Gente como nosotros no soportaba permanecer allí. Elegíamos la errancia de los grupos y las hordas. En esas fue que Carlos Manila se soltó de lo que quedaba de sí mismo.

No iría a una granja. Ni modo de imaginarlo haciendo eso. Habíamos llegado a la última arboleda antes del desierto de La Rama, con sus cactos como dispersa multitud inmóvil y la vegetación chaparra, hirsuta, inconstante. Supimos que se internaría en esas inmensa planicie, que para nosotros significaba el límite de la correría, y volveríamos sobre nuestros pasos. En La Rama no había nada que robar.

Octaviana llamó por sus nombres a Constantino, Abraxas y las hermanas Casamata, que eran tres pero hacían la bulla de cuarenta. ``Vengan a oír a Manila. Ya estuvo que se va''.

Comenzaron a juntarse los demás, que andaban dispersos; hicimos rueda. Carlos Manila, ``el bastardo de Ondaya'', como se autollamaba las pocas veces que se refería a sí mismo, venía de Ondaya, la cuenca que antes del Gran Crunch fue granero y huerto del reino. Su juventud había sido apacible y absoluta. Cuando se nos unió, era el único con un pasado limpio. Claro, era el más viejo, le tocó la época anterior.

Con que se nos iba. Ibamos a extrañarlo. Su silencio, su presencia ausente, su acuciosidad para elegir lo robable. Era el único que no ejercía ninguna violencia. Para nosotros las cosas eran distintas; imaginen, crecimos en medio del colapso, y éramos mucho más jóvenes, sin un fronda de recuerdos que nos frenara, sin ninguna generosidad en nuestra experiencia previa al grupo. Todos habíamos sido violados, hombres y mujeres por igual, en algún momento de nuestra edad menor. Aquellos años eran caóticos, pero al menos habían quedado atrás los tiempos brutales, cuando todavía no se desintegraban las mafias del tiempo de la abundancia.

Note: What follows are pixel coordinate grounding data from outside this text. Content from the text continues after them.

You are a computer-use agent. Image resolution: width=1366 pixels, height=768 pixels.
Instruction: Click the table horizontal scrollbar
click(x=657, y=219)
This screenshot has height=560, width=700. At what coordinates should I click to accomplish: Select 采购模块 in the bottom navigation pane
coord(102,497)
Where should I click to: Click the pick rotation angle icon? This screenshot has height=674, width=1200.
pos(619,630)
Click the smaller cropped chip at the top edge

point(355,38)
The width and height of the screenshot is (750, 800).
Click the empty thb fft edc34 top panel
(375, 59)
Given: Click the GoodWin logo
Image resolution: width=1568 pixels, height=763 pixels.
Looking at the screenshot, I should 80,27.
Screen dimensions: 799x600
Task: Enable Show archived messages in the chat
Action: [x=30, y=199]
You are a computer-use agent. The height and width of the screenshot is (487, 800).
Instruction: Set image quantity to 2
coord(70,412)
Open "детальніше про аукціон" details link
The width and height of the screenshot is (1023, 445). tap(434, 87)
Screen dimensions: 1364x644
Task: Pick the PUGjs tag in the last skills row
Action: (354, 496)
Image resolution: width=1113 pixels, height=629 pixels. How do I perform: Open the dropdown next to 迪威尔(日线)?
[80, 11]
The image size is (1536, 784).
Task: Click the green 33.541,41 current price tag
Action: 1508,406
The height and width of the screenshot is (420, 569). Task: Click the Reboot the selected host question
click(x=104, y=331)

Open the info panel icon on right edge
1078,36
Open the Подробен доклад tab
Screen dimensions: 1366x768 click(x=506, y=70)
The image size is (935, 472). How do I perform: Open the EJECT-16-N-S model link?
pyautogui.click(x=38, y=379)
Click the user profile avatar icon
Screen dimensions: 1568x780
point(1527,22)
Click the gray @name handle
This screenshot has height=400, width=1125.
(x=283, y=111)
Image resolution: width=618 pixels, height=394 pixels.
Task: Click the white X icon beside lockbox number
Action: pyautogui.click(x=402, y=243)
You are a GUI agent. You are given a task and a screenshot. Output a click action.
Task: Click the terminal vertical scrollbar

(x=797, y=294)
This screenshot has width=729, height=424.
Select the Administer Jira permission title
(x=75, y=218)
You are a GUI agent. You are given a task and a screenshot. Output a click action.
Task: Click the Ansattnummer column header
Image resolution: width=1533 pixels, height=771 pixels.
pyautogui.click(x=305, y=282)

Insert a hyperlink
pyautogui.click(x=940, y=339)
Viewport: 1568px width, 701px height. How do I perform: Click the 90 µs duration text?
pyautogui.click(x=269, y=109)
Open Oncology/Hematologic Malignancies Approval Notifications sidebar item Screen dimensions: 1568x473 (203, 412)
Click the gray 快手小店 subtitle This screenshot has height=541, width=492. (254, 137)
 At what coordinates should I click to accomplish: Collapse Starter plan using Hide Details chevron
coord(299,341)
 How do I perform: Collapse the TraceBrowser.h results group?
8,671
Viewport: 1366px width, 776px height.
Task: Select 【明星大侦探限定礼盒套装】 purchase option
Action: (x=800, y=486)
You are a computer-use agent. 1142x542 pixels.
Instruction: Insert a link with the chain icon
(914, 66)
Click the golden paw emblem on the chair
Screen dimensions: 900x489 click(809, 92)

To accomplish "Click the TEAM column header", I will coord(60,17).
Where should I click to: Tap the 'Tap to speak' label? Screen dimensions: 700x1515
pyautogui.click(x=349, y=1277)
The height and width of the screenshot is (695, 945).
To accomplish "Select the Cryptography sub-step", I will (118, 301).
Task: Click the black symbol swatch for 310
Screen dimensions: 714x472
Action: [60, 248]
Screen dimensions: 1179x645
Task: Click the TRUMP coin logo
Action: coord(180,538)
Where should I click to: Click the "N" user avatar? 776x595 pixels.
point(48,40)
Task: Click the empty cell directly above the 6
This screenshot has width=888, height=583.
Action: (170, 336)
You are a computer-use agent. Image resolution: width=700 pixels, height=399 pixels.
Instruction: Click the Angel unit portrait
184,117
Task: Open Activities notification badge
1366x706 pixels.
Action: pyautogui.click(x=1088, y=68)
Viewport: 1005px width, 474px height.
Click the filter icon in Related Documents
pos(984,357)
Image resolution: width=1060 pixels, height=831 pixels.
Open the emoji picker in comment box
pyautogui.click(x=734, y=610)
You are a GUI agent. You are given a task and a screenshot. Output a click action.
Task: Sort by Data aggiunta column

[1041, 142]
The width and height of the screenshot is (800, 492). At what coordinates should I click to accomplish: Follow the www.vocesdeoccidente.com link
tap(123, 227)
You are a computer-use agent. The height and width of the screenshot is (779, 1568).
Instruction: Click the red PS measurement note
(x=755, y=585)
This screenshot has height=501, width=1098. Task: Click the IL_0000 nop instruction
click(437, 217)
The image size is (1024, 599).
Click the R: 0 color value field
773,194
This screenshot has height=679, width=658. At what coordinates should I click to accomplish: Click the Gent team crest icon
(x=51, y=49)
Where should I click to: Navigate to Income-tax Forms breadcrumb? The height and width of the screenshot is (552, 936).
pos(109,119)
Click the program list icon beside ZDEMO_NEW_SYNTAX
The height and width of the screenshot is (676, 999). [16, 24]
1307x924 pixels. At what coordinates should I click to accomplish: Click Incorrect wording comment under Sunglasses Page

El caos reinante llegó a ser tal que desarticuló las mafias, las iglesias y las demás instituciones sólidas. Digo, en comparación con los Estados.

Pero ya no quedaba nada.

Cuando Carlos Manila, despojándose de sí mismo, se internó en el desierto, habiéndonos hablado sin parar más de media hora, Octaviana me dio otro codazo más fuerte que el primero, y mientras me tragaba un nuevo ay, dijo para que nadie más que yo la oyera:

``Ese no se va a morir. Es capaz de comerse hasta los zopilotes y las culebras''.

Pese a las carencias, esos animales todavía nos daban asco. Qué tiempos aquellos.